In case you missed it, June 8 was World Oceans Day. The idea of an annual day to bring awareness to ocean issues was proposed in 1992 by Canadian organizations at the United Nations Earth Summit in Rio de Janeiro, Brazil, and readily adopted. This year's incarnation brought me particular cause for reflection as it fell on the day I finished a boat trip with Bluewater Adventures through Gwaii Haanas National Park Reserve, National Marine Conservation Area Reserve, and Haida Heritage Site. Part of the fabled Haida Gwaii archipelago and jointly administered by the Haida Nation and Parks Canada, Gwaii Haanas is the world's first representitive area, protected from the summit of its mountains to the ocean floor. As one of the crown jewels of Canada's national park system, the interconnections of land and sea here are truly realized and curated—whether it be the intertidal splendour of Burnaby Narrows, the much-on-display energy transfer from sea to forest by seabirds and bears, or ancient Haida fishing weirs and clam middens revealed at low tide.

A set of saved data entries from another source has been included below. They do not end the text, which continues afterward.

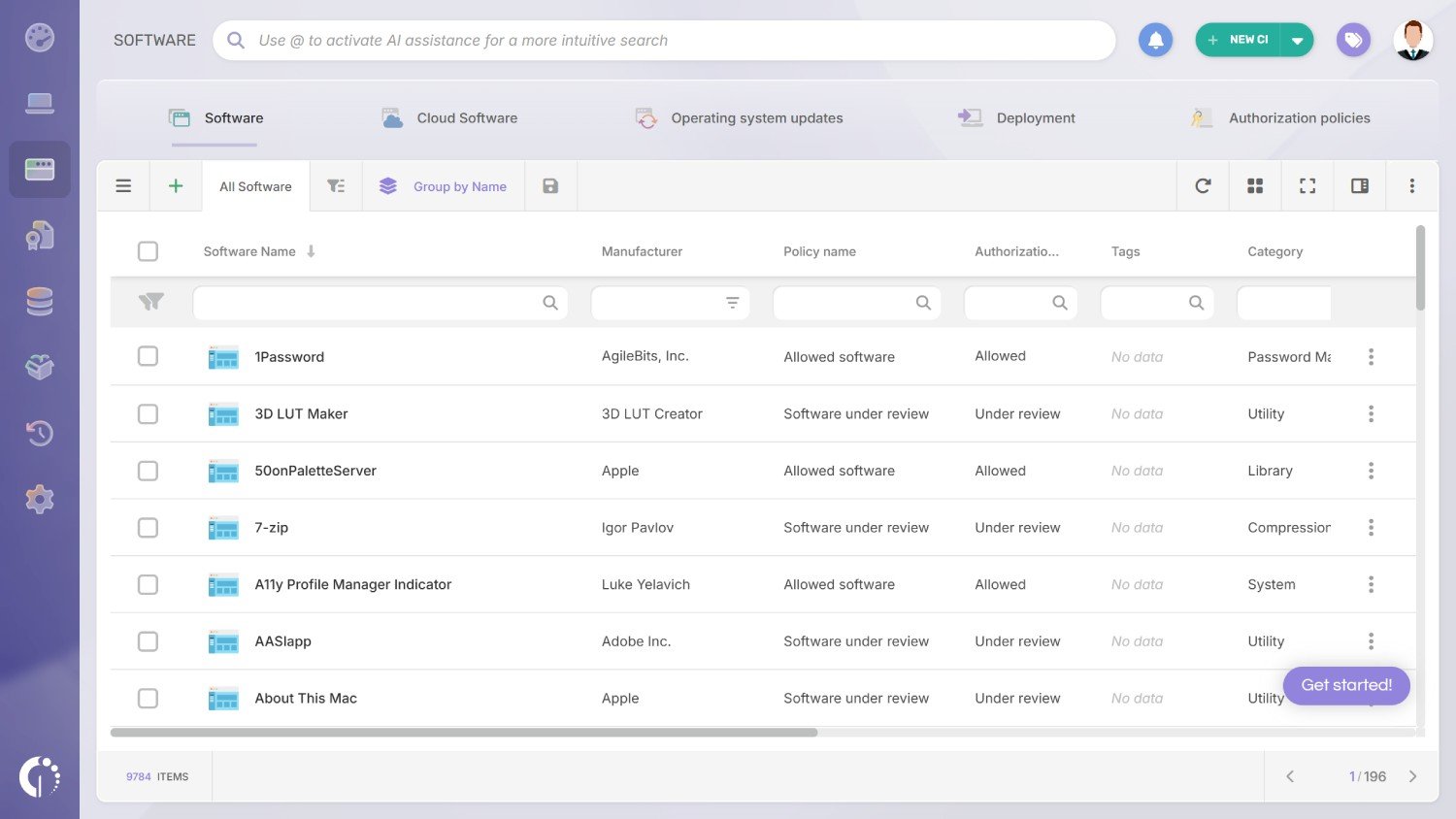Open the Manufacturer column filter dropdown
Screen dimensions: 1456x819
pos(734,302)
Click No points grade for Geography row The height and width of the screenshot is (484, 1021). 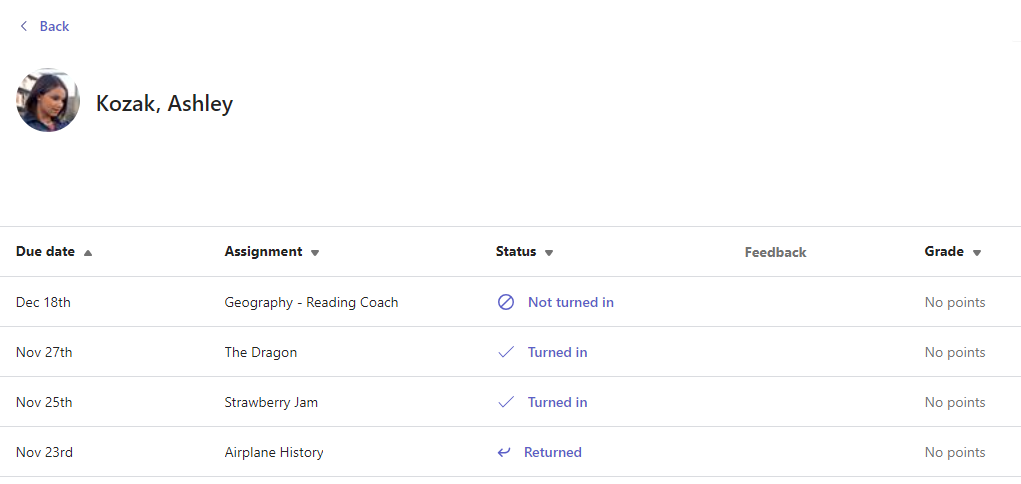coord(954,302)
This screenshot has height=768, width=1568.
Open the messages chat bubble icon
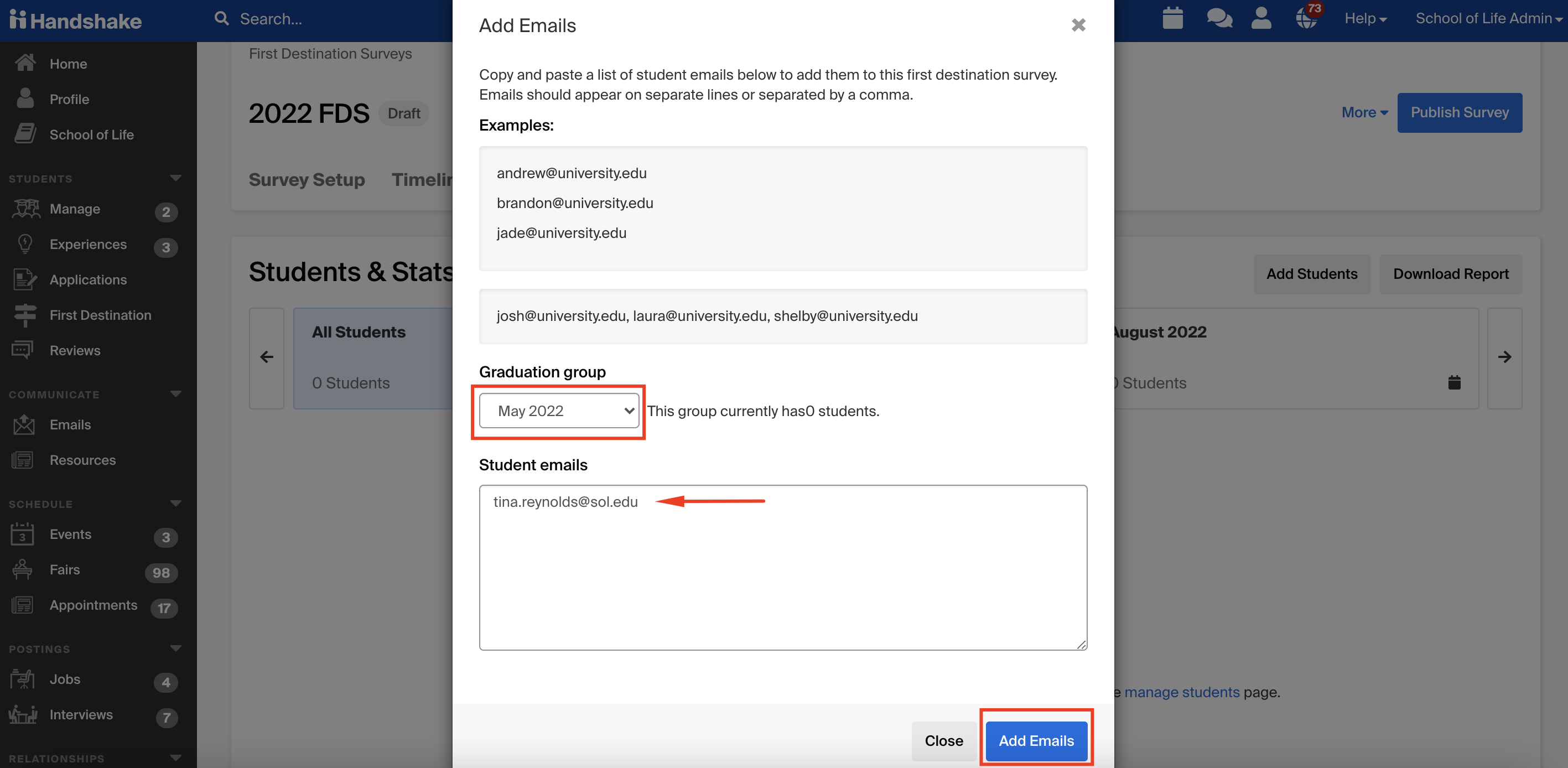[x=1219, y=18]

Travel in Gwaii Haanas involves appreciating this interactive ecological jigsaw and, when chance presents, aiding its preservation. Such was the case one morning when, anchored near its southern end, we cruised up an inlet in a Zodiac, then bushwhacked over an isthmus through serious blowdown and boulder-like grass tussocks to explore an unnamed half-moon beach exposed to the full force of the Pacific. Otter and deer tracks crisscrossed black sand and ravens screamed indignation as we marvelled at the massive log piles marking tide line. The secluded cove was lovely, but we had a greater mission: being first on this beach after a wild winter of storms, we fanned out, burlap sacks in hand, to pick up plastic. You didn't have to go far to find a first bit, and then you were pretty much stooped over for the next hour.

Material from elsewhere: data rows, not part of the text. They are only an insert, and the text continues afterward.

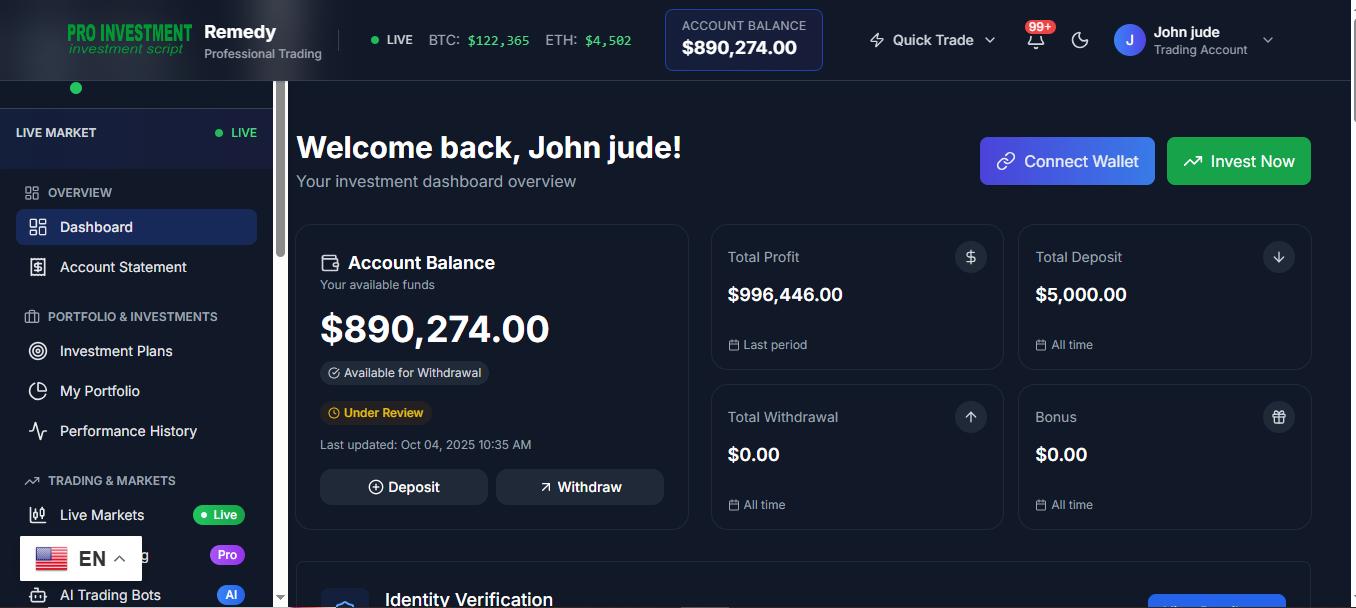
Task: Expand the Quick Trade dropdown
Action: tap(990, 40)
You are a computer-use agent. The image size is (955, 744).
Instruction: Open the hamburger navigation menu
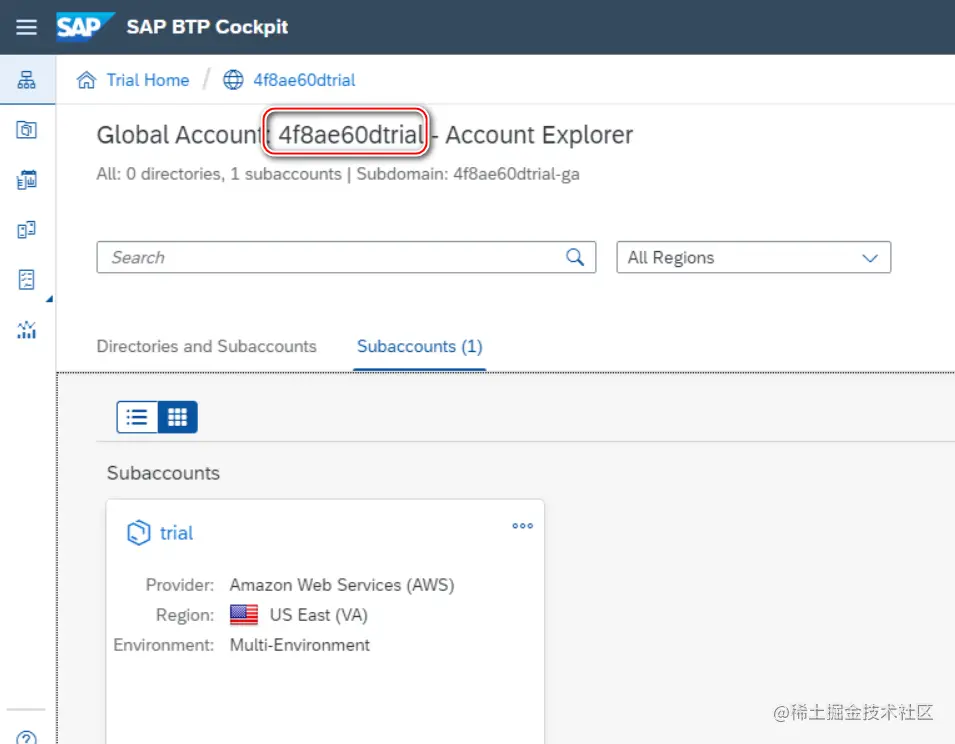27,27
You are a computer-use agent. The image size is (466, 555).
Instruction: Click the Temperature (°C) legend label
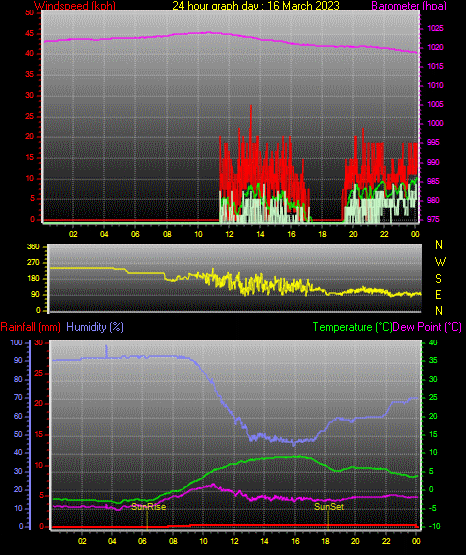tap(352, 327)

Most common were cheap plastic water bottles, whole or broken into bits, hinting at the microplastics already working themselves into sand, plankton, seaweed, fish, and everything higher up the food chain. There were other common items—Styrofoam of every size, colour, and description, and fishing nets and floats on a similar spectrum. Not as common but plentiful enough were fishing-boat crates, fuel and food bottles, dishwashing pads, plastic cigar tips, and toothbrushes. Amidst this desultory bricolage I also made the find of my life—a small fish-net float of green, mouth-blown glass from the only place they're still made, Japan. Plucking such a genuine treasure from the trash heap of humanity spoke to the distance flotsam and jetsam can travel.

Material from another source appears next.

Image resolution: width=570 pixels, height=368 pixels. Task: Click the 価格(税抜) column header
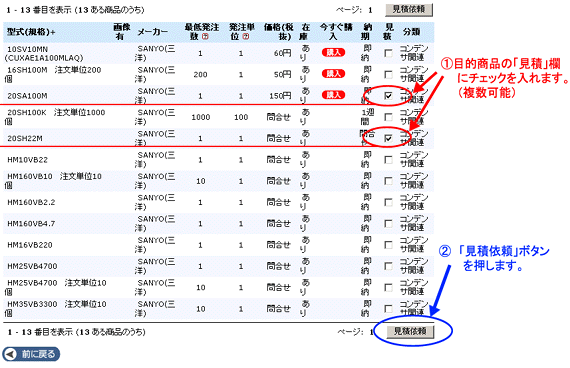coord(278,32)
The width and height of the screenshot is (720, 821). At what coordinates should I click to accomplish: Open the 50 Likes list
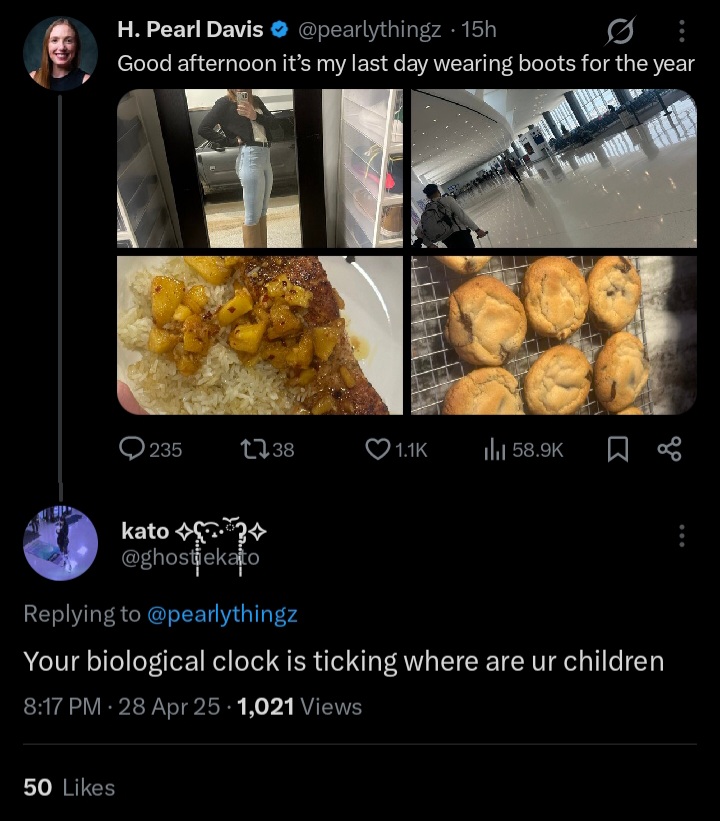[69, 788]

Heaving the bursting sacks back across the peninsula, word came over the radio of a humpback whale in the bay where we'd anchored, and our pace increased. We could see it spouting in the distance as we loaded into the Zodiac, but by the time we reached the boat it was nowhere to be seen. Raising the mainsail and heading west, gulls, cormorants, and eagles divebombed a knot of fish boiling at the surface; as we scanned the distant horizon for a tell-tale spout, the whale suddenly surfaced, rolling through fish and birds with its mouth open not 20 metres off the bow, slapping the water with its fin. It took a few more mouthfuls while steadily watching us, then disappeared into the swell.

I couldn't help think of the plastic we'd just hauled off the beach—a tiny fraction of what was in the water. How many times had this whale opened its mouth for a snack only to suck in an unwelcome piece of plastic? Whales were washing up all over the world with bellies full of the stuff. I'd been told before I embarked that a few grey whales washed up in Haida Gwaii this spring, and people were worried—though necropsy results hadn't yet been returned.

On the heels of World Oceans Day, while volunteers cleaned beaches around the country, the federal government announced funding for ocean clean-up, following up with an announcement of a coming ban on single-use plastics. This is welcome news, but no cause to raise a personal foot from the gas-pedal of environmental stewardship, especially when you know what's at stake.

A few days after we'd seen the whale, we'd gone ashore for an evening beach walk. Without thinking, I picked up the first piece of plastic I came across. Then the next, and the one after that. Soon I had a pile. I looked around and saw that everyone else was doing exactly the same thing.